→ What you have to do:
Write the data out verbatim.

(Dataset records)

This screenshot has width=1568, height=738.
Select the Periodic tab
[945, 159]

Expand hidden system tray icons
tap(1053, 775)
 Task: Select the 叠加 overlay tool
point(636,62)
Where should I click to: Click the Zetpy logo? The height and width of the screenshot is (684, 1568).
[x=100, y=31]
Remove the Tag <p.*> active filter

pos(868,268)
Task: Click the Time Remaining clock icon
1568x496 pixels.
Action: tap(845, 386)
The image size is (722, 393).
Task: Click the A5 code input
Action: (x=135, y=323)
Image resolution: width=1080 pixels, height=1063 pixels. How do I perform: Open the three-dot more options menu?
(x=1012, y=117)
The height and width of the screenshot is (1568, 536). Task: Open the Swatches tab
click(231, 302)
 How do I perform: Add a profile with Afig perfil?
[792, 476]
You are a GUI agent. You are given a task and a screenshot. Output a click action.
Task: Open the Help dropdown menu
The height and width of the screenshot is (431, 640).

(End Dataset records)

→ Completed task:
This screenshot has width=1568, height=738.
Select the Periodic tab
[945, 159]

Expand hidden system tray icons
tap(1053, 775)
 Task: Select the 叠加 overlay tool
point(636,62)
Where should I click to: Click the Zetpy logo? The height and width of the screenshot is (684, 1568).
[x=100, y=31]
Remove the Tag <p.*> active filter

pos(868,268)
Task: Click the Time Remaining clock icon
1568x496 pixels.
Action: tap(845, 386)
The image size is (722, 393).
Task: Click the A5 code input
Action: (x=135, y=323)
Image resolution: width=1080 pixels, height=1063 pixels. How do I perform: Open the three-dot more options menu?
(x=1012, y=117)
The height and width of the screenshot is (1568, 536). Task: Open the Swatches tab
click(231, 302)
 How do I perform: Add a profile with Afig perfil?
[792, 476]
You are a GUI agent. You are given a task and a screenshot. Output a click action.
Task: Open the Help dropdown menu
The height and width of the screenshot is (431, 640).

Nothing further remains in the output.